I would like to recall one of the developments in recent political history, hoping that I will neither be misunderstood, nor provoke too many one-sided polemics. I would say that the emergence of the ecological movement in German politics since the 1970s, while it has not exactly flung open the windows, nevertheless was and continues to be a cry for fresh air which must not be ignored or pushed aside, just because too much of it is seen to be irrational. Young people had come to realize that something is wrong in our relationship with nature, that matter is not just raw material for us to shape at will, but that the earth has a dignity of its own and that we must follow its directives.

. . .

Yet I would like to underline a further point that is still largely disregarded, today as in the past: there is also an ecology of man. Man too has a nature that he must respect and that he cannot manipulate at will. Man is not merely self-creating freedom. Man does not create himself. He is intellect and will, but he is also nature, and his will is rightly ordered if he listens to his nature, respects it and accepts himself for who he is, as one who did not create himself. In this way, and in no other, is true human freedom fulfilled.
At the close of his address, Pope Benedict XVI returns to a theme that has been a regular feature of his public discourses and writings on public affairs in Europe - the need for a more vigorous appreciation of the continent's cultural, intellectual, and religious roots:
Let us come back to the fundamental concepts of nature and reason, from which we set out. The great proponent of legal positivism, Kelsen, at the age of 84 – in 1965 – abandoned the dualism of "is" and "ought." He had said that norms can only come from the will. Nature therefore could only contain norms if a will had put them there. But this would presuppose a Creator God, whose will had entered into nature. "Any attempt to discuss the truth of this belief is utterly futile," he observed. Is it really? – I find myself asking. Is it really pointless to wonder whether the objective reason that manifests itself in nature does not presuppose a creative reason, a Creator Spiritus?

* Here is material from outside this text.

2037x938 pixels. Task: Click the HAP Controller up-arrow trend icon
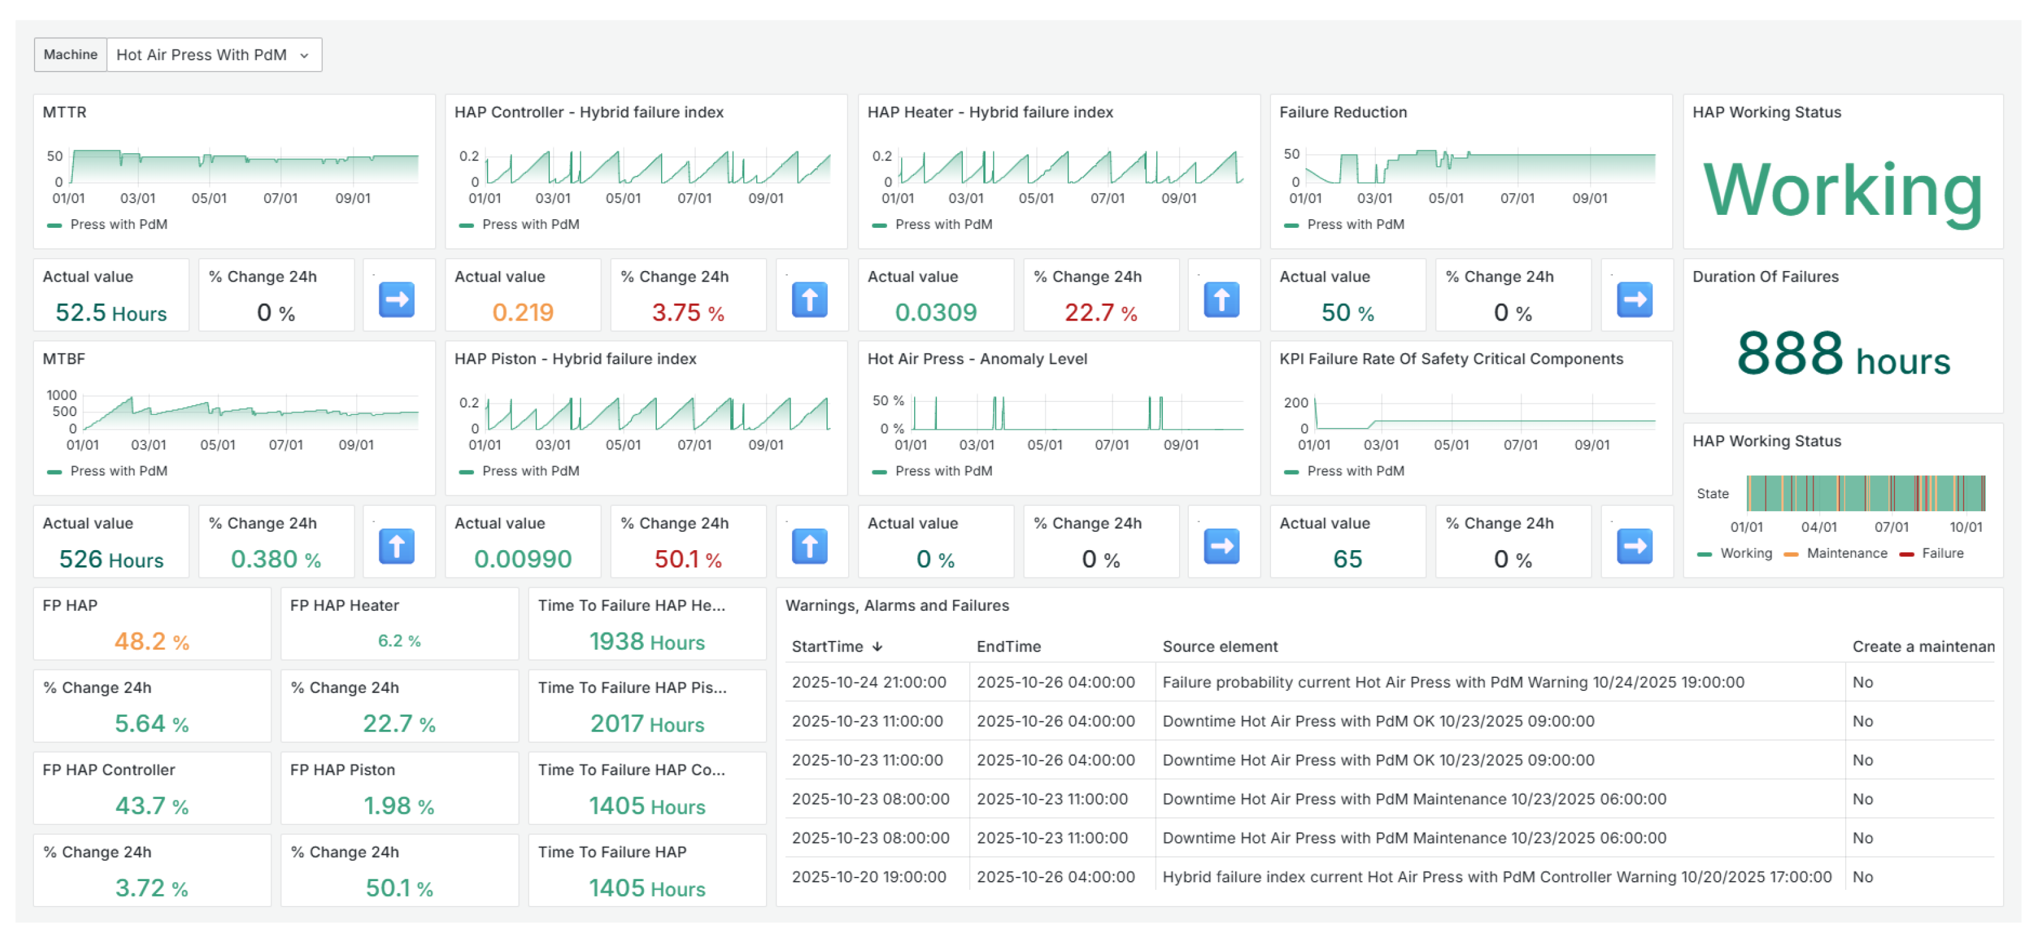[809, 300]
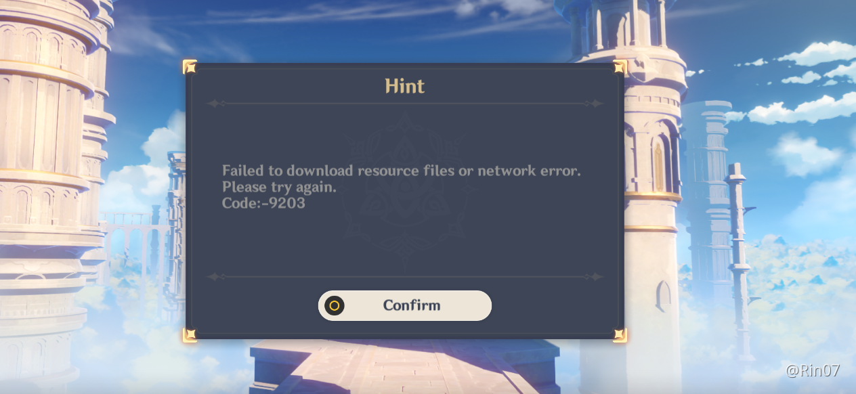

At this point Europe’s cultural heritage ought to come to our assistance. The conviction that there is a Creator God is what gave rise to the idea of human rights, the idea of the equality of all people before the law, the recognition of the inviolability of human dignity in every single person and the awareness of people’s responsibility for their actions. Our cultural memory is shaped by these rational insights. To ignore it or dismiss it as a thing of the past would be to dismember our culture totally and to rob it of its completeness.

The culture of Europe arose from the encounter between Jerusalem, Athens and Rome – from the encounter between Israel’s monotheism, the philosophical reason of the Greeks and Roman law. This three-way encounter has shaped the inner identity of Europe. In the awareness of man’s responsibility before God and in the acknowledgment of the inviolable dignity of every single human person, it has established criteria of law: it is these criteria that we are called to defend at this moment in our history.